Le maintien dans un immeuble, sans droit ni titre du fait de la résiliation du bail, constitue un trouble manifestement illicite.
L’article L. 145-41 du code de commerce dispose que toute clause insérée dans le bail prévoyant la résiliation de plein droit ne produit effet qu'un mois après un commandement demeuré infructueux.

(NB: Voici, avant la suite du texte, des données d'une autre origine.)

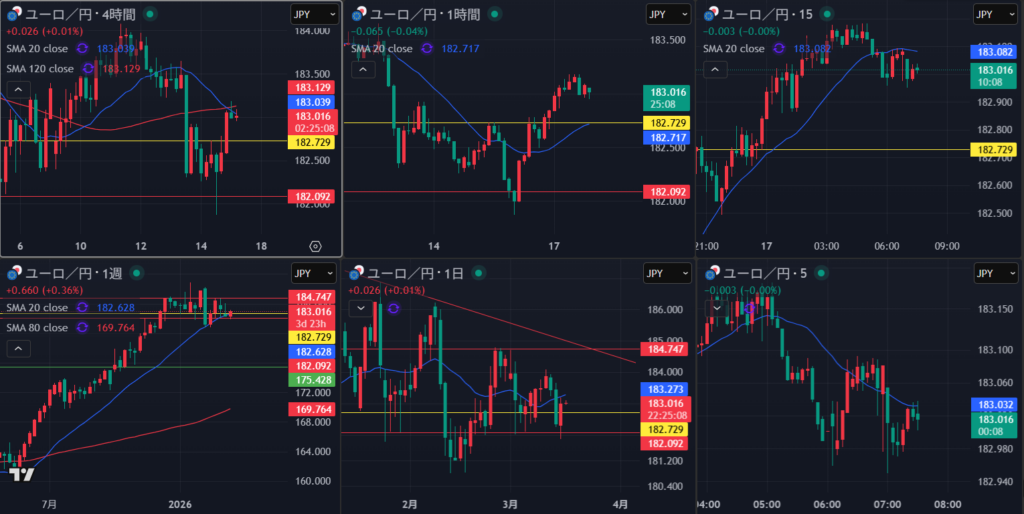This screenshot has width=1024, height=514.
Task: Click the ユーロ/円・1週 symbol title
Action: pos(75,273)
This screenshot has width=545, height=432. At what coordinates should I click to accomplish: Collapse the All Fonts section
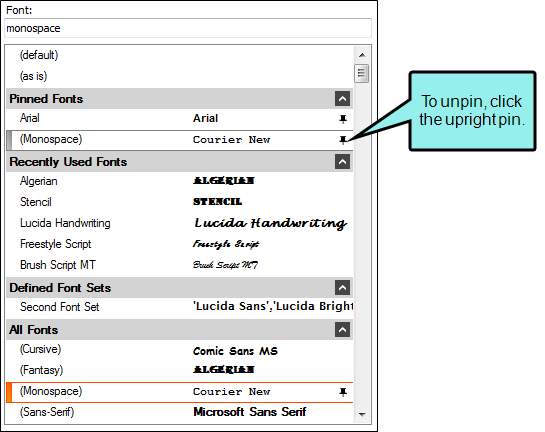342,329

Le commandement doit, à peine de nullité, mentionner ce délai, ce qui est le cas en l’espèce.
Le bailleur, au titre d'un bail commercial, demandant la constatation de l'acquisition de la clause résolutoire comprise dans le bail doit rapporter la preuve de sa créance.

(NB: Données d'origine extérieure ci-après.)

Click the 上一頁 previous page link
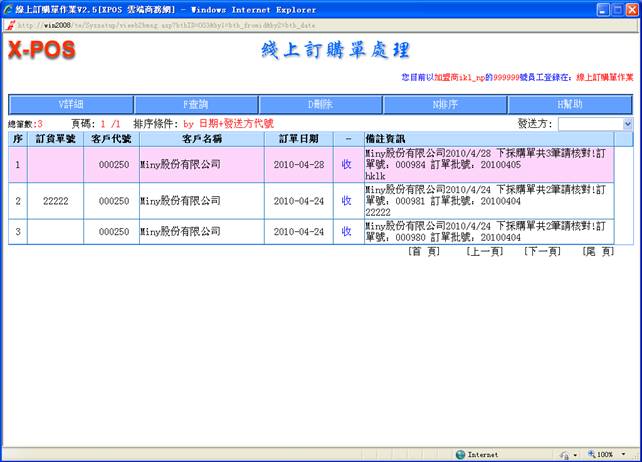 click(x=483, y=252)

En application de l’article 145 du code de procédure civile, lorsqu’il existe un motif légitime de conserver ou d'établir avant tout procès la preuve de faits dont pourrait dépendre la solution d'un litige, les mesures d'instruction légalement admissibles peuvent être ordonnées à la demande de tout intéressé, sur requête ou en référé.
En l’espèce, il ressort du commandement de payer visant la clause résolutoire délivré le 30 mai 2023 qu’une somme en principal de 14 852,03 euros a été réclamée à la SARL SR2C. Le décompte détaillé établi le 30 avril 2023, démontre que la SARL SR2C ne s’est pas acquittée du paiement des loyers des mois de mai et novembre 2022 et février, mars et avril 2023 (augmentés de la somme mensuelle de 250 euros au titre des charges locatives).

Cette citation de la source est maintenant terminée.